EXERCISE OBJECTIVE :: Retype all of the following items exactly as they appear.

RECORDS SHOWN ::
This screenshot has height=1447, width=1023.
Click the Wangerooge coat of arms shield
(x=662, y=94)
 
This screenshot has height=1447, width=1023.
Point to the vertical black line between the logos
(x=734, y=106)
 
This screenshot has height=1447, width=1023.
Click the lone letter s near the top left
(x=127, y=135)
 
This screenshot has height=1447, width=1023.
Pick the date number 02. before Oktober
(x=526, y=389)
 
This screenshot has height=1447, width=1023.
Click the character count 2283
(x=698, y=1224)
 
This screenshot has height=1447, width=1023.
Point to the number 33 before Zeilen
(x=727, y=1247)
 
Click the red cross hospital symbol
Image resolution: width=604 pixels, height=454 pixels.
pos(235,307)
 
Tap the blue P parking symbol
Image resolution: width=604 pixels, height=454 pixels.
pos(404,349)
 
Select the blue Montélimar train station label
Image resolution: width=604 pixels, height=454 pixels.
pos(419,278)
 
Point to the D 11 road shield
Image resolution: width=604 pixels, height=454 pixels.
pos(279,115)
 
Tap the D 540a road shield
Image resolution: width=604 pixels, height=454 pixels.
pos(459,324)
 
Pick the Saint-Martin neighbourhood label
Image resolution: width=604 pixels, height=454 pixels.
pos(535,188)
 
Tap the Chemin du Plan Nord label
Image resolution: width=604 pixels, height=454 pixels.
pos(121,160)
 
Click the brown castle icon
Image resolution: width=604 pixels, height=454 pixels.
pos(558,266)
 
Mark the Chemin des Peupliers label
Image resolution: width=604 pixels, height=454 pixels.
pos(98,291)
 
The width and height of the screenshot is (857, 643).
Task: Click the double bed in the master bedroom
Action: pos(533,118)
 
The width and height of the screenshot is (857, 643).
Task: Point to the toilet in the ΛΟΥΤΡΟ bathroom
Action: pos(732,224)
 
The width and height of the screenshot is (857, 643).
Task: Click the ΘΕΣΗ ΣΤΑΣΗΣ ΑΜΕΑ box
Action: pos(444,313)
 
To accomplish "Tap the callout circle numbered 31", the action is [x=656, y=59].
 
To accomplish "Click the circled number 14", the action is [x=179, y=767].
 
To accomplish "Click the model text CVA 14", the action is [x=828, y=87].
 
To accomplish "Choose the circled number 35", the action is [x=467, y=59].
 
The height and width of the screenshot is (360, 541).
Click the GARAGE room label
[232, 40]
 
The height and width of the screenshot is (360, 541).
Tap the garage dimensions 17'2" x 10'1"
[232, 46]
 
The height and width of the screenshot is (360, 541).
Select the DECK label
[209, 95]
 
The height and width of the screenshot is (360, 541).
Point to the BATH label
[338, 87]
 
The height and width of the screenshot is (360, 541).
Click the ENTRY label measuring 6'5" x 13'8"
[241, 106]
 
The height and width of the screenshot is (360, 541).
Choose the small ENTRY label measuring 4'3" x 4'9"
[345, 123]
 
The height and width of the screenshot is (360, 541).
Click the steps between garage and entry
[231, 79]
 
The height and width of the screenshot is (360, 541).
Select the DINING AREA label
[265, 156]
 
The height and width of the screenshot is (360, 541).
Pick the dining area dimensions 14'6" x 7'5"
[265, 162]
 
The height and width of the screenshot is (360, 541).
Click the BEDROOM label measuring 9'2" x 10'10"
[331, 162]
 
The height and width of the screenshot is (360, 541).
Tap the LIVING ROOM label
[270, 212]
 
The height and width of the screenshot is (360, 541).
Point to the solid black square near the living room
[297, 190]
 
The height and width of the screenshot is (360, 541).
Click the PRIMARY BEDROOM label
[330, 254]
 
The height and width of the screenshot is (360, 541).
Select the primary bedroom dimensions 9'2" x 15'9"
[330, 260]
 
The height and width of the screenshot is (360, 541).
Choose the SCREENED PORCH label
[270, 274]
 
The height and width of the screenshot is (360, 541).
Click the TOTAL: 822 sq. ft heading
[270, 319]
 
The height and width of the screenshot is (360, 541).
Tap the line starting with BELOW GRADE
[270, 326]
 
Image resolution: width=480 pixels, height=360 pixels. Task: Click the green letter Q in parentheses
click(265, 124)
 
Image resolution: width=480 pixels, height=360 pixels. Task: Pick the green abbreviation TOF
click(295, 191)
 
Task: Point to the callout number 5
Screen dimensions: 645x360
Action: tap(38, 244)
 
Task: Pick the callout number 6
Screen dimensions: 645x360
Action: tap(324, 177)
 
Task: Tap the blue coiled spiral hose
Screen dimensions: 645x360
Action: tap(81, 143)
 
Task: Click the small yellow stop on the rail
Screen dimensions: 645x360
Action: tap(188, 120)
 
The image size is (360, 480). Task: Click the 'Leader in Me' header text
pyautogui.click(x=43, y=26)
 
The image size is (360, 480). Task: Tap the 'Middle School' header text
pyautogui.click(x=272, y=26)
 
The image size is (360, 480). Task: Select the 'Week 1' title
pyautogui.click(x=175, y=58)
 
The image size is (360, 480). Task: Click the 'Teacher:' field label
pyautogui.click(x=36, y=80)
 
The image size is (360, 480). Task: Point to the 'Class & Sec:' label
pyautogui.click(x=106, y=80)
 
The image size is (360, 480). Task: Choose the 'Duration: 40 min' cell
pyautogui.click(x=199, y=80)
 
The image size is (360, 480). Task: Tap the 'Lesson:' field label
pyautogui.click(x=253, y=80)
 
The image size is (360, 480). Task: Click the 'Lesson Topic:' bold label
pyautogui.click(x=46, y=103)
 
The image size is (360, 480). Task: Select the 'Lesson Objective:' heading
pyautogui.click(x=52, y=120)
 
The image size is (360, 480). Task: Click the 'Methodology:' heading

SOLUTION TO THE EXERCISE ::
This screenshot has height=1447, width=1023.
Click the Wangerooge coat of arms shield
(x=662, y=94)
 
This screenshot has height=1447, width=1023.
Point to the vertical black line between the logos
(x=734, y=106)
 
This screenshot has height=1447, width=1023.
Click the lone letter s near the top left
(x=127, y=135)
 
This screenshot has height=1447, width=1023.
Pick the date number 02. before Oktober
(x=526, y=389)
 
This screenshot has height=1447, width=1023.
Click the character count 2283
(x=698, y=1224)
 
This screenshot has height=1447, width=1023.
Point to the number 33 before Zeilen
(x=727, y=1247)
 
Click the red cross hospital symbol
Image resolution: width=604 pixels, height=454 pixels.
pos(235,307)
 
Tap the blue P parking symbol
Image resolution: width=604 pixels, height=454 pixels.
pos(404,349)
 
Select the blue Montélimar train station label
Image resolution: width=604 pixels, height=454 pixels.
pos(419,278)
 
Point to the D 11 road shield
Image resolution: width=604 pixels, height=454 pixels.
pos(279,115)
 
Tap the D 540a road shield
Image resolution: width=604 pixels, height=454 pixels.
pos(459,324)
 
Pick the Saint-Martin neighbourhood label
Image resolution: width=604 pixels, height=454 pixels.
pos(535,188)
 
Tap the Chemin du Plan Nord label
Image resolution: width=604 pixels, height=454 pixels.
pos(121,160)
 
Click the brown castle icon
Image resolution: width=604 pixels, height=454 pixels.
pos(558,266)
 
Mark the Chemin des Peupliers label
Image resolution: width=604 pixels, height=454 pixels.
pos(98,291)
 
The width and height of the screenshot is (857, 643).
Task: Click the double bed in the master bedroom
Action: pos(533,118)
 
The width and height of the screenshot is (857, 643).
Task: Point to the toilet in the ΛΟΥΤΡΟ bathroom
Action: pos(732,224)
 
The width and height of the screenshot is (857, 643).
Task: Click the ΘΕΣΗ ΣΤΑΣΗΣ ΑΜΕΑ box
Action: pos(444,313)
 
To accomplish "Tap the callout circle numbered 31", the action is [x=656, y=59].
 
To accomplish "Click the circled number 14", the action is [x=179, y=767].
 
To accomplish "Click the model text CVA 14", the action is [x=828, y=87].
 
To accomplish "Choose the circled number 35", the action is [x=467, y=59].
 
The height and width of the screenshot is (360, 541).
Click the GARAGE room label
[232, 40]
 
The height and width of the screenshot is (360, 541).
Tap the garage dimensions 17'2" x 10'1"
[232, 46]
 
The height and width of the screenshot is (360, 541).
Select the DECK label
[209, 95]
 
The height and width of the screenshot is (360, 541).
Point to the BATH label
[338, 87]
 
The height and width of the screenshot is (360, 541).
Click the ENTRY label measuring 6'5" x 13'8"
[241, 106]
 
The height and width of the screenshot is (360, 541).
Choose the small ENTRY label measuring 4'3" x 4'9"
[345, 123]
 
The height and width of the screenshot is (360, 541).
Click the steps between garage and entry
[231, 79]
 
The height and width of the screenshot is (360, 541).
Select the DINING AREA label
[265, 156]
 
The height and width of the screenshot is (360, 541).
Pick the dining area dimensions 14'6" x 7'5"
[265, 162]
 
The height and width of the screenshot is (360, 541).
Click the BEDROOM label measuring 9'2" x 10'10"
[331, 162]
 
The height and width of the screenshot is (360, 541).
Tap the LIVING ROOM label
[270, 212]
 
The height and width of the screenshot is (360, 541).
Point to the solid black square near the living room
[297, 190]
 
The height and width of the screenshot is (360, 541).
Click the PRIMARY BEDROOM label
[330, 254]
 
The height and width of the screenshot is (360, 541).
Select the primary bedroom dimensions 9'2" x 15'9"
[330, 260]
 
The height and width of the screenshot is (360, 541).
Choose the SCREENED PORCH label
[270, 274]
 
The height and width of the screenshot is (360, 541).
Click the TOTAL: 822 sq. ft heading
[270, 319]
 
The height and width of the screenshot is (360, 541).
Tap the line starting with BELOW GRADE
[270, 326]
 
Image resolution: width=480 pixels, height=360 pixels. Task: Click the green letter Q in parentheses
click(265, 124)
 
Image resolution: width=480 pixels, height=360 pixels. Task: Pick the green abbreviation TOF
click(295, 191)
 
Task: Point to the callout number 5
Screen dimensions: 645x360
Action: tap(38, 244)
 
Task: Pick the callout number 6
Screen dimensions: 645x360
Action: tap(324, 177)
 
Task: Tap the blue coiled spiral hose
Screen dimensions: 645x360
Action: tap(81, 143)
 
Task: Click the small yellow stop on the rail
Screen dimensions: 645x360
Action: tap(188, 120)
 
The image size is (360, 480). Task: Click the 'Leader in Me' header text
pyautogui.click(x=43, y=26)
 
The image size is (360, 480). Task: Tap the 'Middle School' header text
pyautogui.click(x=272, y=26)
 
The image size is (360, 480). Task: Select the 'Week 1' title
pyautogui.click(x=175, y=58)
 
The image size is (360, 480). Task: Click the 'Teacher:' field label
pyautogui.click(x=36, y=80)
 
The image size is (360, 480). Task: Point to the 'Class & Sec:' label
pyautogui.click(x=106, y=80)
 
The image size is (360, 480). Task: Choose the 'Duration: 40 min' cell
pyautogui.click(x=199, y=80)
 
The image size is (360, 480). Task: Tap the 'Lesson:' field label
pyautogui.click(x=253, y=80)
 
The image size is (360, 480). Task: Click the 'Lesson Topic:' bold label
pyautogui.click(x=46, y=103)
 
The image size is (360, 480). Task: Select the 'Lesson Objective:' heading
pyautogui.click(x=52, y=120)
 
The image size is (360, 480). Task: Click the 'Methodology:' heading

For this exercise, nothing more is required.